Friday, September 13, 2013

Analyst Sees "Short-Term Opportunity in Briggs and Stratton"

Overview

Briggs and Stratton is the largest manufacturer of small gasoline-powered air-cooled engines for outdoors equipment. Eighty-four percent of the company's sales are to original equipment manufacturers (OEMs) for use in this equipment. Briggs and Stratton also manufactures generators and lawn mowers amongst a multitude of other garden equipment.

Financials

Briggs and Stratton maintains a leveraged balance sheet with $226 million in long-term debt. With $188 million of cash on had, the company can easily cover its fiscal obligations, and the leverage should work in favor of the investor.

As a mature company, Briggs and Stratton has generated exceptionally steady revenues over the past decade. Nonetheless, revenues have declined in eight of the past ten years.

A similar trend of declining cash flows is also of concern. In light of this, management has finally taken action and has begun significant restructuring activities which have clouded the results of the past two years. In 2013, revenues declined from $2.1 billion to $1.9 billion.

The company's income was impacted by $18.8 million in restructuring charges, and by over $90 million in goodwill impairment. $29 million in cash was also funneled to the company's underfunded pension, further hurting results.

Nonetheless, gross margins increased from 16.3% to 17.7%, something that the company attributes to lower costs and increase working capital efficiencies.

The company has aggressively returned capitol to shareholders with a variable cash dividend along share repurchases.

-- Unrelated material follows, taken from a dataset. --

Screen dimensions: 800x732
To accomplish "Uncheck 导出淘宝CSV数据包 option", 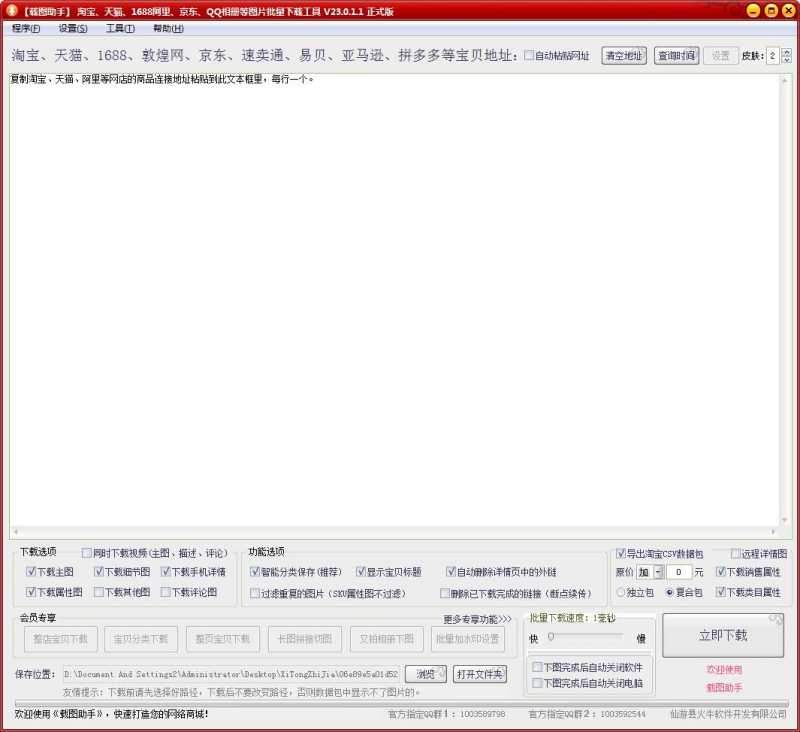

In 2013, the company returned over $30 million in cash to shareholders via these share repurchases.

Positive Trends

While the market for landscaping equipment is relatively stable, there are indications of potential strength in the near-term future. With the strengthening economy, sales of consumer goods are rising, and that should definitely benefit Briggs and Stratton.

Although market data on year-over-year sales of lawn mowers is not widely available, by tracking interest by means of Google (GOOG) search popularity (limited to United States searches), we see a steady sinusoidal trend with consistent amplitude for three years from 2010-2012.

While interest reached the same nadir on the off-season, in 2013 interest in lawn mowers increased by almost 25% from the prior three seasons.

The divergence from the trends in lawn mower interest alone can be considered a statistical fluke, but a few more searches indicate similar trends across the industry.

Extrapolating sales from search terms is not possible, but overall, enormously increased interest in the term will almost definitely indicate future increases in sales.

In another chart, we can see the drastic effect which storms have on interest and sales of emergency generators. The peaks in the chart below directly correlate with significant storms. While the current hurricane season has been surprisingly quite, experts have predicted an above-average hurricane season. Thus, generators are a wildcard for the company and cannot be accurately incorporated into sales models.

On the heels of Briggs and Stratton's first loss in a decade, the shares are trading at a reasonable 0.5 times sales and 13.6 times expected 2014 earnings. Historically, share price has been steadily correlated with profitability, and for this reason they have underperformed this year.


An anticipated return to profitability, along with the heavily positive indicators for sales should drive the shares higher in the short-term. In the longer term, results will be dependent on management's ability to effectively restructure the company and compete in a mature industry, along with secular economic conditions in the market overall.